Work order:
Exactly the lines from the one containing "Where should I click to: Click the Event" to the last line of the records, inclusive, are to be transcribed; include no others.

*** Data supplied ***

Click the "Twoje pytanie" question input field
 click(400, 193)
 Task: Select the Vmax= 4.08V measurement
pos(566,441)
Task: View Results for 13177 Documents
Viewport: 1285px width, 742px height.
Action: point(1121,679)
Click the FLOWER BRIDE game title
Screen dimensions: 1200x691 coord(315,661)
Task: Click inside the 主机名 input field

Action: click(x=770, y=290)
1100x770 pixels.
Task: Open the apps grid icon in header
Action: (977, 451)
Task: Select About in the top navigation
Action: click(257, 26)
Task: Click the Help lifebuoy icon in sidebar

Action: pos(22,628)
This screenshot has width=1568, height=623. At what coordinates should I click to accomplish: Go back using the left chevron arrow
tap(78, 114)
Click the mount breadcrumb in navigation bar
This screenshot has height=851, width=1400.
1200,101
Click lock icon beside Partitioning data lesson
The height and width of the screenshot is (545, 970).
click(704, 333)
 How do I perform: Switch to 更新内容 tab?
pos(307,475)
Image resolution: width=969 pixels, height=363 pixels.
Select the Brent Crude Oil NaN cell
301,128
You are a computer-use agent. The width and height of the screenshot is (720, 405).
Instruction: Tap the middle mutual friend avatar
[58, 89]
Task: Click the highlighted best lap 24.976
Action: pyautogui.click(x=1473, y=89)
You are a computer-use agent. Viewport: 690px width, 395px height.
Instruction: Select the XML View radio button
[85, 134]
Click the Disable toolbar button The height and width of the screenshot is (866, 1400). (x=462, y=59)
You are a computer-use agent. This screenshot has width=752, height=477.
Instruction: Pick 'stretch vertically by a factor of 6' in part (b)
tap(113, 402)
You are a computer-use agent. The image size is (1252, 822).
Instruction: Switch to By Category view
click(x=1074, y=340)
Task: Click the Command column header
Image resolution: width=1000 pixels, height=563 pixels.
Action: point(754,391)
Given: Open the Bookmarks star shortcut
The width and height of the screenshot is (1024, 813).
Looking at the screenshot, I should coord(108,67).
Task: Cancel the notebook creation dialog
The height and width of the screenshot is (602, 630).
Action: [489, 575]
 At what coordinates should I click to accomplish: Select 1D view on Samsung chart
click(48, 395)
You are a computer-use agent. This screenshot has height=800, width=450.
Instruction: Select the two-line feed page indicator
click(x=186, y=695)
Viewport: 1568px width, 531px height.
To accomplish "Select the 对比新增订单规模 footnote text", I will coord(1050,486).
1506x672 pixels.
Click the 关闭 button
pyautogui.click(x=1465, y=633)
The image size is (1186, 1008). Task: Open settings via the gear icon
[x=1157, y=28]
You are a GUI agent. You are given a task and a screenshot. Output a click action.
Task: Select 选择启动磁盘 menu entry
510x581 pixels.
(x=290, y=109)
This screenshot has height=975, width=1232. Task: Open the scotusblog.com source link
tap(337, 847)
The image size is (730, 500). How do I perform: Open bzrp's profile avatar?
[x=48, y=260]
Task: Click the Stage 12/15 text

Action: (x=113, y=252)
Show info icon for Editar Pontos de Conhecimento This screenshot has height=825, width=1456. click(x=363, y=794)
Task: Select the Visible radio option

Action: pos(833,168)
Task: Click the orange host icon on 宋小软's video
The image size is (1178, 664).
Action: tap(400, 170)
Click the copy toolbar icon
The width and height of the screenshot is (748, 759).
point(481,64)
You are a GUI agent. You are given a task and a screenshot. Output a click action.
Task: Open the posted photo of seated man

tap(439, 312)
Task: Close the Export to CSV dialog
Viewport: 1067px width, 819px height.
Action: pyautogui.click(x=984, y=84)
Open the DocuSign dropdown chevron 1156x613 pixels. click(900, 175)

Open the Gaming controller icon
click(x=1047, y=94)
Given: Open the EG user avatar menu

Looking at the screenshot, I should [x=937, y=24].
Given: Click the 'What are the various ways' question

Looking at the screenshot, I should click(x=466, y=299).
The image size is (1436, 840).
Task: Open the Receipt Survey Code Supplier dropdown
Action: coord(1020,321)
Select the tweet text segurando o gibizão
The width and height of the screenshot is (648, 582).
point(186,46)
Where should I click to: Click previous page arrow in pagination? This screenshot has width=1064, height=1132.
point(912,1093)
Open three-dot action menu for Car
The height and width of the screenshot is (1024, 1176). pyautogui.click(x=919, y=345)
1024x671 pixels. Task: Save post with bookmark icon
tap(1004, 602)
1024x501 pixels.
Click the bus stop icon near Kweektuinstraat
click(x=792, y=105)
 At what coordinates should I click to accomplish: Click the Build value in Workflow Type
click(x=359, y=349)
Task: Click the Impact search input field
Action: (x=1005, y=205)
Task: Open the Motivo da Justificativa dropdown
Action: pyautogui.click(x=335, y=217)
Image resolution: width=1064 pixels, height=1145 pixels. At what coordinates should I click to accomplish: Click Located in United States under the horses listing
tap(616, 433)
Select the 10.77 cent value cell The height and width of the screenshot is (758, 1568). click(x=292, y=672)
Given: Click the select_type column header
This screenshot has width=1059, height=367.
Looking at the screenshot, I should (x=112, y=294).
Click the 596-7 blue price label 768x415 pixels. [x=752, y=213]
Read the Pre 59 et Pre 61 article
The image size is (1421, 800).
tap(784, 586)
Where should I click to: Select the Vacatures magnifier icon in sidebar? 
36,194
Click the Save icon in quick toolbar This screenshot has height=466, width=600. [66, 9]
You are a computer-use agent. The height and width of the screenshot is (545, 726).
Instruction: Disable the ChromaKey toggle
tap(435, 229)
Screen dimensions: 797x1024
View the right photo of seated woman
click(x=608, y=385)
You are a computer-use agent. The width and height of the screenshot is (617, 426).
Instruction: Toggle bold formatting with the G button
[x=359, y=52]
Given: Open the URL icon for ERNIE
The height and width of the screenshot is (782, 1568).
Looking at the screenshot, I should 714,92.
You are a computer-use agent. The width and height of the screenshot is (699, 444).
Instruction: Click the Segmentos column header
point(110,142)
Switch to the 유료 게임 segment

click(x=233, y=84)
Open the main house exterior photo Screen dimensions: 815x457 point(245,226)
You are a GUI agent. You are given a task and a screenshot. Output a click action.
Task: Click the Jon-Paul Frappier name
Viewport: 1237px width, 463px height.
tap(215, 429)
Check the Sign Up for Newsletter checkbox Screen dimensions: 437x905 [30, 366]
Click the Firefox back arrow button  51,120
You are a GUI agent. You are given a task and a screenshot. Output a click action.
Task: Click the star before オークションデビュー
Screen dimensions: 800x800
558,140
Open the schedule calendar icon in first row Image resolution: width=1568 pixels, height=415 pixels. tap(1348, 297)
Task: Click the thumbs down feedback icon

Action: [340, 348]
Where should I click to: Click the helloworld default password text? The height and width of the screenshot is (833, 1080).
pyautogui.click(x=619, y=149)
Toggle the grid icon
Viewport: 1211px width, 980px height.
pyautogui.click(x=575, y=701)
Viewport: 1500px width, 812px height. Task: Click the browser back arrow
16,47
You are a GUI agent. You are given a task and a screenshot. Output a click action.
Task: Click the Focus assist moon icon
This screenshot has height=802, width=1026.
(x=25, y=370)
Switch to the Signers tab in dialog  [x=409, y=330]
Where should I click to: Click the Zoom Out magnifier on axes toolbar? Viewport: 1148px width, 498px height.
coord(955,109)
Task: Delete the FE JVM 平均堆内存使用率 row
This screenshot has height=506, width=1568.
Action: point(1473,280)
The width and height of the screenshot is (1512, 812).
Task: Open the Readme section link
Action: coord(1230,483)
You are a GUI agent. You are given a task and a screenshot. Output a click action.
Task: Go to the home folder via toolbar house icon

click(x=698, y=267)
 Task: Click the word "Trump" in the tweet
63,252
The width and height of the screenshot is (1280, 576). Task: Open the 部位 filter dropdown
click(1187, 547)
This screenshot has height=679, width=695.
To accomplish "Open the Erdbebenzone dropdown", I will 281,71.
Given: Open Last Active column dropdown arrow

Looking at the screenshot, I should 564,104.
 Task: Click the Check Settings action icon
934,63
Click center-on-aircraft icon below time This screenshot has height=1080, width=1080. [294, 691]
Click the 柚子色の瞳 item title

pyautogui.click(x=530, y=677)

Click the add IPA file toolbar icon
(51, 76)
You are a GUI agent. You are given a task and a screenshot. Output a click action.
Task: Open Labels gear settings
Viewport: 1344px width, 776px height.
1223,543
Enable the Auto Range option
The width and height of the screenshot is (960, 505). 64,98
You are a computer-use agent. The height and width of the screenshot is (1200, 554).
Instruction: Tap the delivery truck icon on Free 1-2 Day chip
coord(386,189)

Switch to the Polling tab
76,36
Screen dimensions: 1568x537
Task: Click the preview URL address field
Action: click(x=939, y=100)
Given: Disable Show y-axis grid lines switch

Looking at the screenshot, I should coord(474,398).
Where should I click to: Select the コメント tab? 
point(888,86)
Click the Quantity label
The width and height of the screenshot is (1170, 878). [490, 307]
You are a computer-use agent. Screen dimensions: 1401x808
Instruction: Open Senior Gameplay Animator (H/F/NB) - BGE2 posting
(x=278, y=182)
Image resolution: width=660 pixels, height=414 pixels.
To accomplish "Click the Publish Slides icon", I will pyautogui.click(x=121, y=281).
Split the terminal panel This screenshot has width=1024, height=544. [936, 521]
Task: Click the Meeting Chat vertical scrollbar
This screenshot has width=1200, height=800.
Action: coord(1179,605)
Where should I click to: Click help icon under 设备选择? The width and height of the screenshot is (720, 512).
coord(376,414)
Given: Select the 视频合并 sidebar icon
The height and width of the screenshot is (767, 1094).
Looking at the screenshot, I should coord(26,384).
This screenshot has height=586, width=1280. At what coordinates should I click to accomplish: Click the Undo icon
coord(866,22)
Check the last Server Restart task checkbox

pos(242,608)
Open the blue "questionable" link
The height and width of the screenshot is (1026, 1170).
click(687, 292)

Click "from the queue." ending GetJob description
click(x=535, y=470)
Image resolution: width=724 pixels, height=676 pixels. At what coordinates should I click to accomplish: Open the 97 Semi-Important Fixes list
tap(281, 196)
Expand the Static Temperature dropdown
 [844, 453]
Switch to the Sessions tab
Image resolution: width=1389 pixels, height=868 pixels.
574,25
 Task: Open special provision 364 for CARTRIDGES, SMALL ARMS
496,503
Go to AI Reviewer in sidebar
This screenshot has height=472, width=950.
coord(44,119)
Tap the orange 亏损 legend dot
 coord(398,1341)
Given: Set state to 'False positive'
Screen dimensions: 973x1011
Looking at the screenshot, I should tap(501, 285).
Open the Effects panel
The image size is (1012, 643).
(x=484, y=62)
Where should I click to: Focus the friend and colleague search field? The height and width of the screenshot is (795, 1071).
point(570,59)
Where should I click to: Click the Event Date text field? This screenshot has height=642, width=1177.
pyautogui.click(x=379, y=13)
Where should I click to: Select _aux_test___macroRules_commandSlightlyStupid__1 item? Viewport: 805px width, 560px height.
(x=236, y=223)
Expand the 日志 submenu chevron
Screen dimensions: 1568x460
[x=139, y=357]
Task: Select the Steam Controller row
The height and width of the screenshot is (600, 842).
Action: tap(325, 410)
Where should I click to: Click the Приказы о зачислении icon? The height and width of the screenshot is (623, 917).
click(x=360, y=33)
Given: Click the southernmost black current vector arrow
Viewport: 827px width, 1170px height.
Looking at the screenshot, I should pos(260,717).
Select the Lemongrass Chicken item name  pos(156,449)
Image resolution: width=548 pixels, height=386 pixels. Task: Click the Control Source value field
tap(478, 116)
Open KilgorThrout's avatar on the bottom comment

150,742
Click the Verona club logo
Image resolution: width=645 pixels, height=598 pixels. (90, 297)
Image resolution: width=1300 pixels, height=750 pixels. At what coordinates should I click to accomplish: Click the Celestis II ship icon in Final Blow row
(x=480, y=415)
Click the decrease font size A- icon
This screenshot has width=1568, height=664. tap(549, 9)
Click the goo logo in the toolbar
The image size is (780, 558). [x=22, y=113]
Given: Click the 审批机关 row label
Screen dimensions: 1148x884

*** End of Data supplied ***

The completed task:
Where should I click to: Click the Event Date text field? This screenshot has height=642, width=1177.
pyautogui.click(x=379, y=13)
Where should I click to: Select _aux_test___macroRules_commandSlightlyStupid__1 item? Viewport: 805px width, 560px height.
(x=236, y=223)
Expand the 日志 submenu chevron
Screen dimensions: 1568x460
[x=139, y=357]
Task: Select the Steam Controller row
The height and width of the screenshot is (600, 842).
Action: tap(325, 410)
Where should I click to: Click the Приказы о зачислении icon? The height and width of the screenshot is (623, 917).
click(x=360, y=33)
Given: Click the southernmost black current vector arrow
Viewport: 827px width, 1170px height.
Looking at the screenshot, I should pos(260,717).
Select the Lemongrass Chicken item name  pos(156,449)
Image resolution: width=548 pixels, height=386 pixels. Task: Click the Control Source value field
tap(478, 116)
Open KilgorThrout's avatar on the bottom comment

150,742
Click the Verona club logo
Image resolution: width=645 pixels, height=598 pixels. (90, 297)
Image resolution: width=1300 pixels, height=750 pixels. At what coordinates should I click to accomplish: Click the Celestis II ship icon in Final Blow row
(x=480, y=415)
Click the decrease font size A- icon
This screenshot has width=1568, height=664. tap(549, 9)
Click the goo logo in the toolbar
The image size is (780, 558). [x=22, y=113]
Given: Click the 审批机关 row label
Screen dimensions: 1148x884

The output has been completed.